The Stone Ones

Description

By the time 17-yr old Josephine discovers her boyfriend, Charles, is an alien, secretly living on the Earth, she’s already in love, and her normal life is catapulted into his dangerous world, where protecting humans from an enemy alien race are a necessity.
An encounter with enemy forces, a serious injury, and a blood transfusion, alters Josephine’s life forever. Her identity is challenged when she begins to see changes in her own human abilities. With new blood she discovers a strength and power she never knew existed, forever changing her destiny.
As the story unfolds, her own insecurities are tested, and Jo finds herself having to traverse through unfamiliar terrain where even she questions whether or not her forbidden love with Charles can survive his alien world.

Length

100,709 words

About 336 pages

144 comments on “The Stone Ones

  • Beautiful writing!!! Not only that, but I the chemistry you created between Josephine and Charles is out of this world (pun intended). Great read!!!!

    • on said:

      Thank you Grace for reading The Stone Ones! I loved writing Jo and Charles’ story and I’m just thrilled you loved them too! :) DSC

  • Good story, I really enjoyed this one. I loved the chemistry, I look forward to reading more!

    • on said:

      Thank you for your comment. I think the chemistry between the main characters is a vital part of any story. I am currently working with an editor and look forward to posting the new revised copy soon. :) DSC

  • on said:

    I like to give an initial comment based only on the full description…because that’s the pitch you’ll be sending to agents/editors, etc. I’ll comment more as I read the full manuscript. My main complaint about the description is that it has many grammatical errors and the sentence structure makes for awkward reading. I encourage you to either carefully look through and read aloud each sentence for readability, or have someone do that for you. I can see that you are a talented writer, but I had to read each sentence more than once to gather the meaning.

  • This is one awesome book. Are you planning on making a second one. It won my heart. A easy 5 hearts.

    • on said:

      Hi Lyric! Thank you for reading The Stone Ones, and for you kind comment. The Stone Ones is the first book in a trilogy, so there is alot more to come. Stay tuned … :) DSC

  • Started reading this today and I am finding it to be pretty good. Nice work.

    • Thank you Robbie! I have made many revisions since I posted my manuscript on Swoon Reads and am so grateful for the supportive comments. :) DSC

  • Easy 5 hearts!

  • Hi DS!
    I am about 30% of the way through The Stone Ones. I noticed there is only a day left for your story to be on Swoon. I read a few of the previous comments and your reply that you have begun revisions. I wanted to leave some thoughts before time is up. If you put it back on Swoon, I will definitely reread the beginning and finish it. I think you have a gift for description.

▸ **Dataset extract**:
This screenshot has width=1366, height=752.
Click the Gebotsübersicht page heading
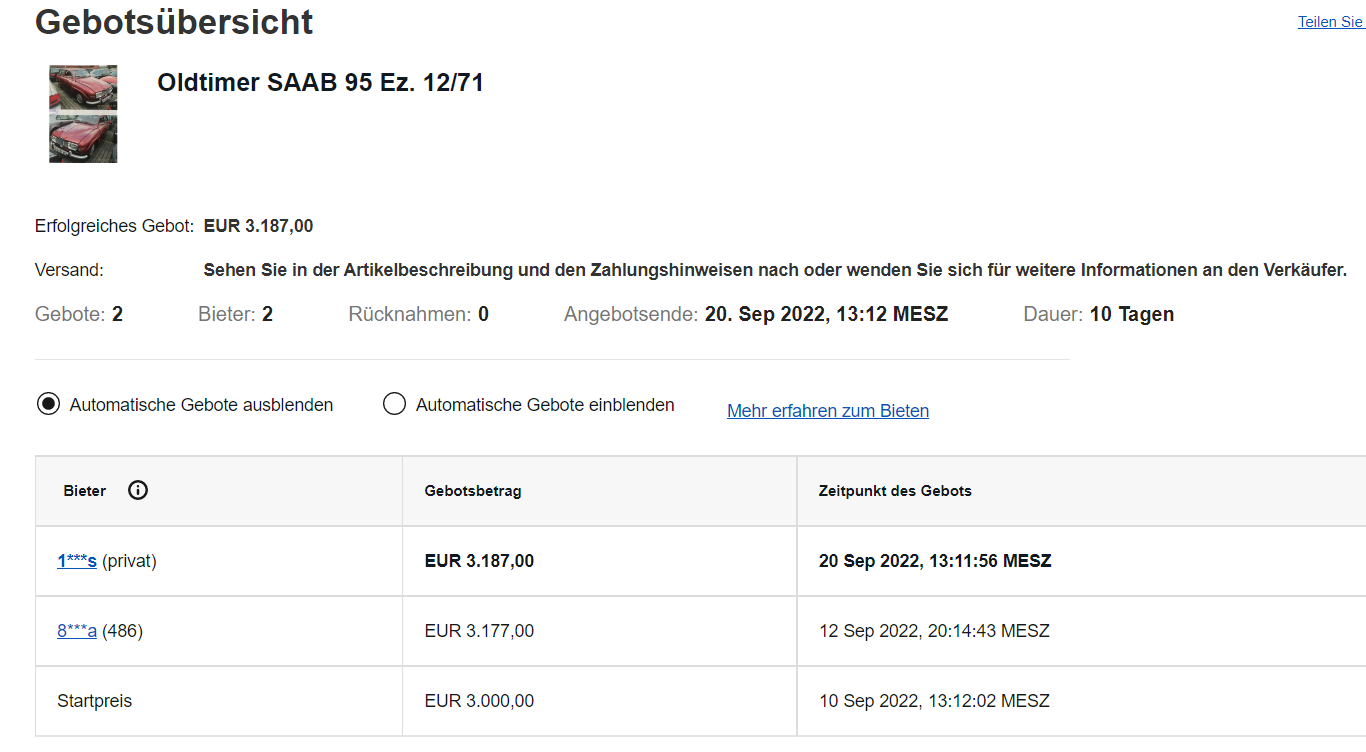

▸ **Directions**:
[A] From The Stone Ones listing, repeat the passage starting with "I like to give" and going on through "easy 5 hearts.".
[B] Answer these questions from The Stone Ones listing:
(i) How old is Josephine?
(ii) How many words long is the book?
(iii) According to the author's reply to Lyric, what is The Stone Ones the first book of?
[C] List every event that The Stone Ones listing says alters Josephine's life forever.
The material comes from a separate source.

▸ **Results of the exercise**:
[A]
I like to give an initial comment based only on the full description…because that’s the pitch you’ll be sending to agents/editors, etc. I’ll comment more as I read the full manuscript. My main complaint about the description is that it has many grammatical errors and the sentence structure makes for awkward reading. I encourage you to either carefully look through and read aloud each sentence for readability, or have someone do that for you. I can see that you are a talented writer, but I had to read each sentence more than once to gather the meaning.

  • This is one awesome book. Are you planning on making a second one. It won my heart. A easy 5 hearts.

[B]
(i) 17
(ii) 100,709 words
(iii) A trilogy

[C]
- An encounter with enemy forces
- A serious injury
- A blood transfusion